#### [Work to complete]
Leave the pictures out, and repeat exactly every line from the one with "Open the Tài Khoản menu" through the end of the data below.

---+---

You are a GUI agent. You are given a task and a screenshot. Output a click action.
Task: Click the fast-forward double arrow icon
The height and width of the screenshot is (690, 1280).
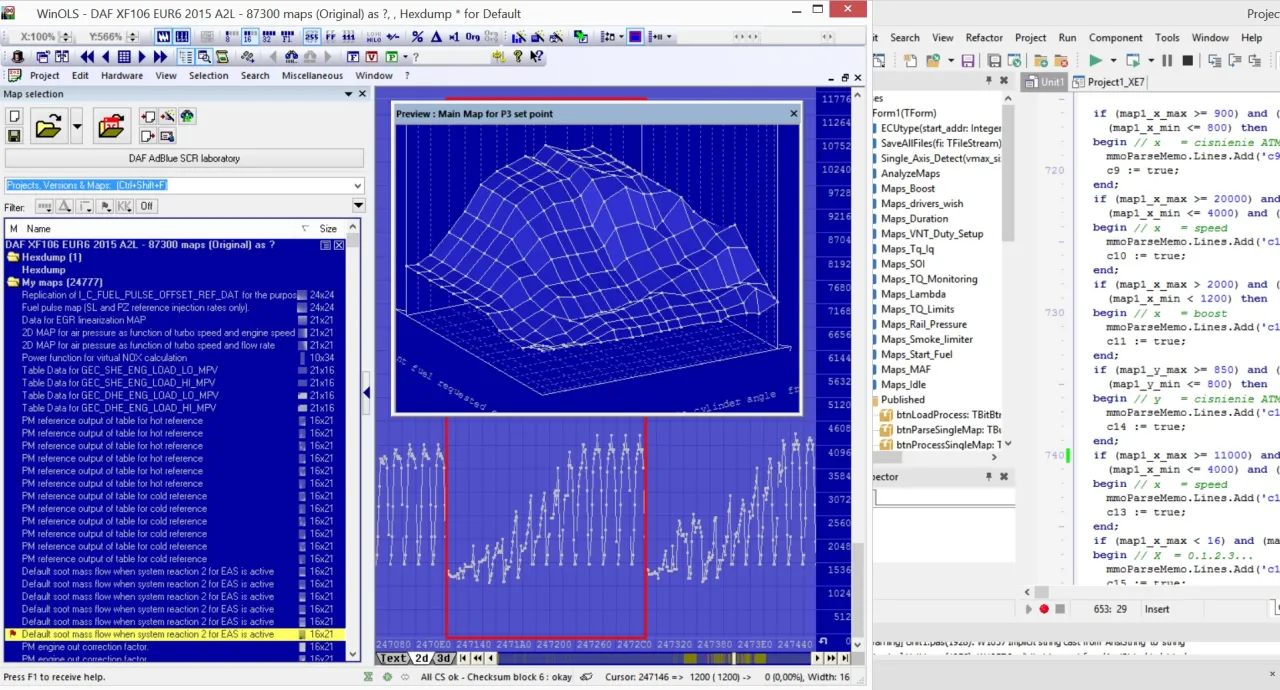(x=160, y=57)
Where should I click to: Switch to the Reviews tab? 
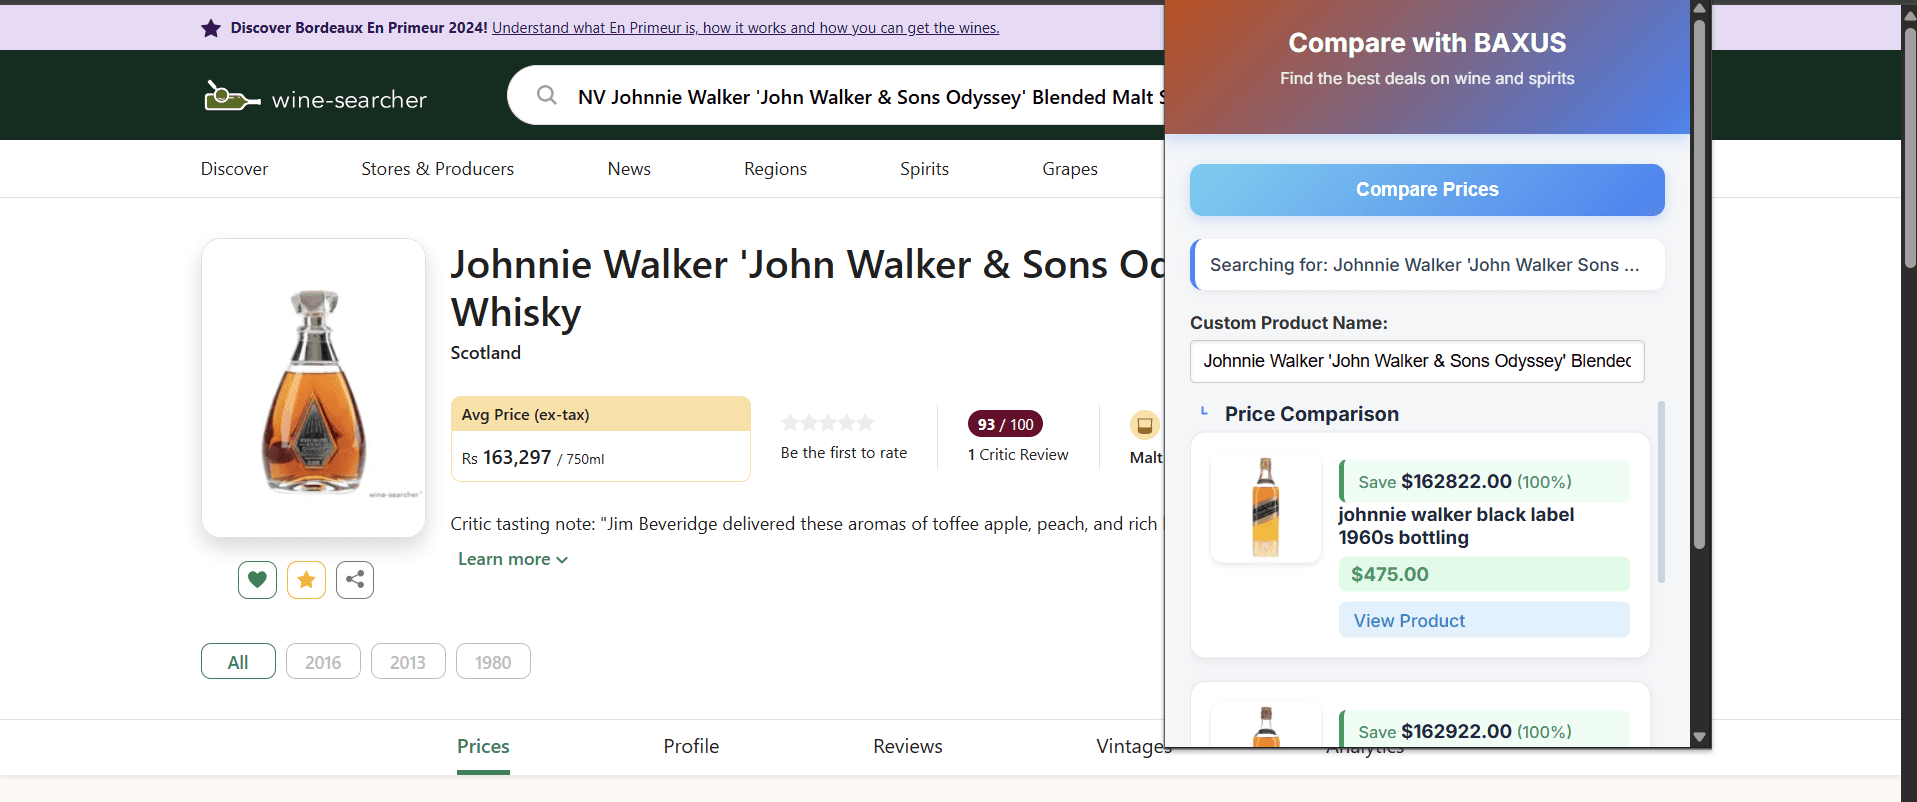coord(907,746)

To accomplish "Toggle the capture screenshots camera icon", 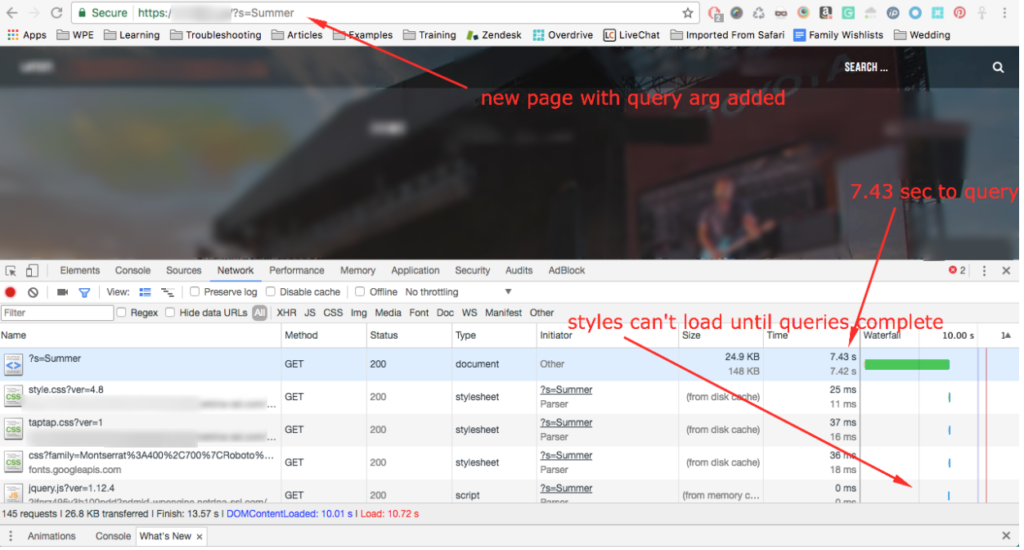I will 62,292.
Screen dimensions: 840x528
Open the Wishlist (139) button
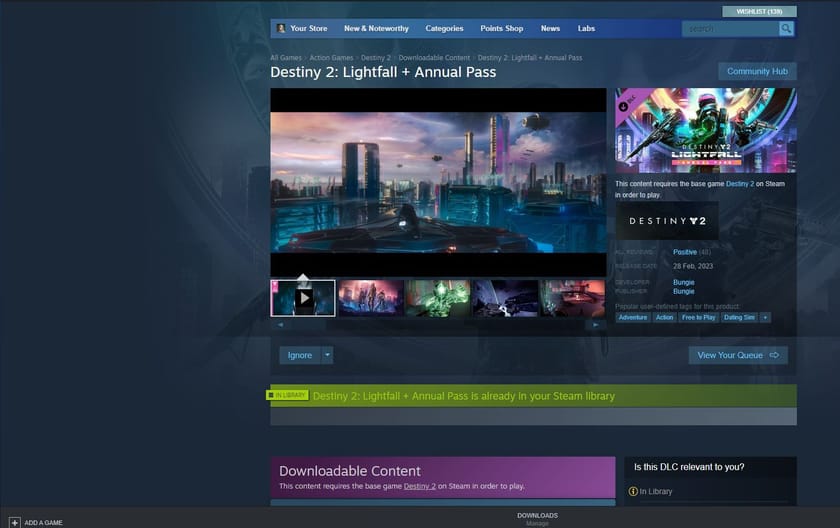[x=759, y=11]
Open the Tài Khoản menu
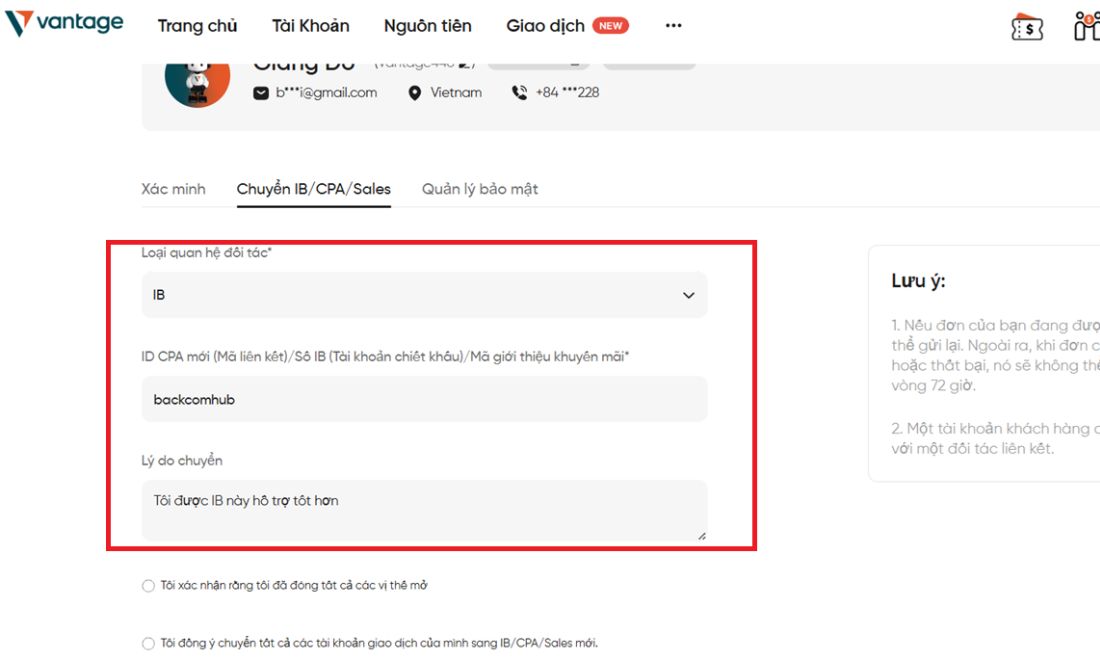The width and height of the screenshot is (1100, 660). click(x=311, y=26)
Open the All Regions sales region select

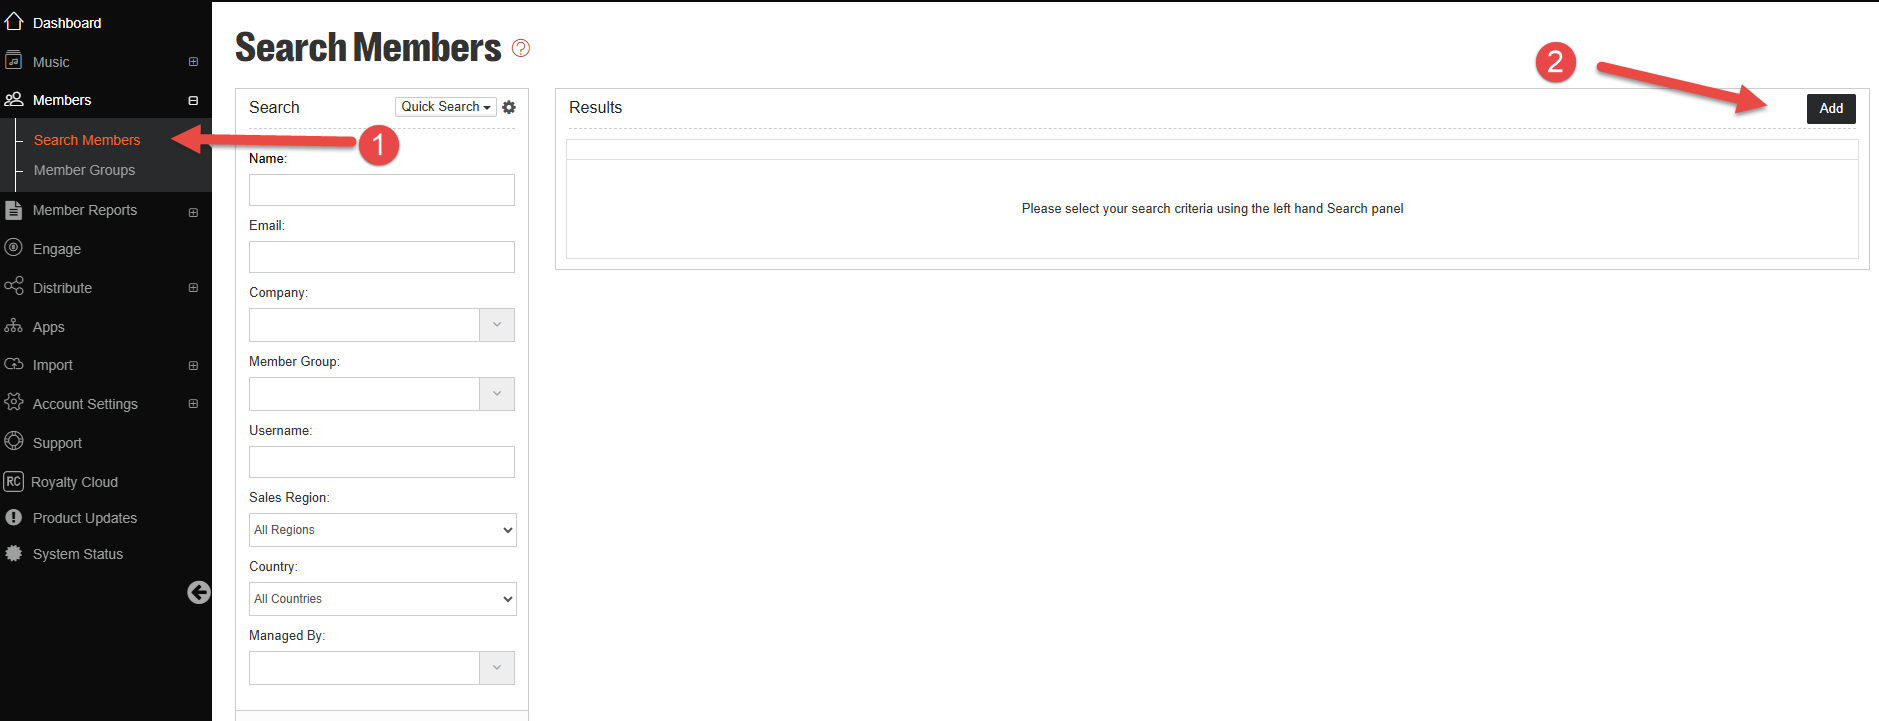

---+---

#### [Expected answer]
Open the Tài Khoản menu
The width and height of the screenshot is (1100, 660). click(x=311, y=26)
Open the All Regions sales region select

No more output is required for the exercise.